**Task brief:** Lay out the listing below as a numbered list, beginning at its first line and continuing through the line containing "will (117, 307).". Leave out any blank lines.

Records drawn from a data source
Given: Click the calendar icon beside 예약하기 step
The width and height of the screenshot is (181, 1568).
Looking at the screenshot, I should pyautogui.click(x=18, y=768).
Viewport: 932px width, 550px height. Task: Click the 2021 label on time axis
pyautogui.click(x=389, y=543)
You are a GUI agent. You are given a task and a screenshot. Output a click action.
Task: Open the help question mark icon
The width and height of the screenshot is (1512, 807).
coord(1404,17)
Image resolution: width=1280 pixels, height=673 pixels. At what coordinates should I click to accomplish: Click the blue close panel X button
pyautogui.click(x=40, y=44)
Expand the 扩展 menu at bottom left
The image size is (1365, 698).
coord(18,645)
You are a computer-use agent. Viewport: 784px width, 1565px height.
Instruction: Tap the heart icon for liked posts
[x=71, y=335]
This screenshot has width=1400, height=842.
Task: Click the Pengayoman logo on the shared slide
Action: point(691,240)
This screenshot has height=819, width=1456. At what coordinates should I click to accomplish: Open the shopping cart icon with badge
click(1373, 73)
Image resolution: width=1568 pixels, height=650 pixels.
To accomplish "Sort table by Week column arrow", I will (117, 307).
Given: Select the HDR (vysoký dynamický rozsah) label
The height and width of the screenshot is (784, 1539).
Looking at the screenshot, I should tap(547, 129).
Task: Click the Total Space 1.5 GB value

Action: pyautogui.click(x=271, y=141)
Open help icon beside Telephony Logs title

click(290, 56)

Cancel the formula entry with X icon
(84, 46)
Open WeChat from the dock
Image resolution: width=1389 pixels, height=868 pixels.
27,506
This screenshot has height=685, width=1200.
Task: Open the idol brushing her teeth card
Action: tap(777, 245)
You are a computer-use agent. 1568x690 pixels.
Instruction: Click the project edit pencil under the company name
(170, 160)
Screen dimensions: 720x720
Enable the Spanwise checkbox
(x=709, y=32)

**Solution for this problem:**
1. Given: Click the calendar icon beside 예약하기 step
2. The width and height of the screenshot is (181, 1568).
3. Looking at the screenshot, I should pyautogui.click(x=18, y=768).
4. Viewport: 932px width, 550px height. Task: Click the 2021 label on time axis
5. pyautogui.click(x=389, y=543)
6. You are a GUI agent. You are given a task and a screenshot. Output a click action.
7. Task: Open the help question mark icon
8. The width and height of the screenshot is (1512, 807).
9. coord(1404,17)
10. Image resolution: width=1280 pixels, height=673 pixels. At what coordinates should I click to accomplish: Click the blue close panel X button
11. pyautogui.click(x=40, y=44)
12. Expand the 扩展 menu at bottom left
13. The image size is (1365, 698).
14. coord(18,645)
15. You are a computer-use agent. Viewport: 784px width, 1565px height.
16. Instruction: Tap the heart icon for liked posts
17. [x=71, y=335]
18. This screenshot has width=1400, height=842.
19. Task: Click the Pengayoman logo on the shared slide
20. Action: point(691,240)
21. This screenshot has height=819, width=1456. At what coordinates should I click to accomplish: Open the shopping cart icon with badge
22. click(1373, 73)
23. Image resolution: width=1568 pixels, height=650 pixels.
24. To accomplish "Sort table by Week column arrow", I will (117, 307).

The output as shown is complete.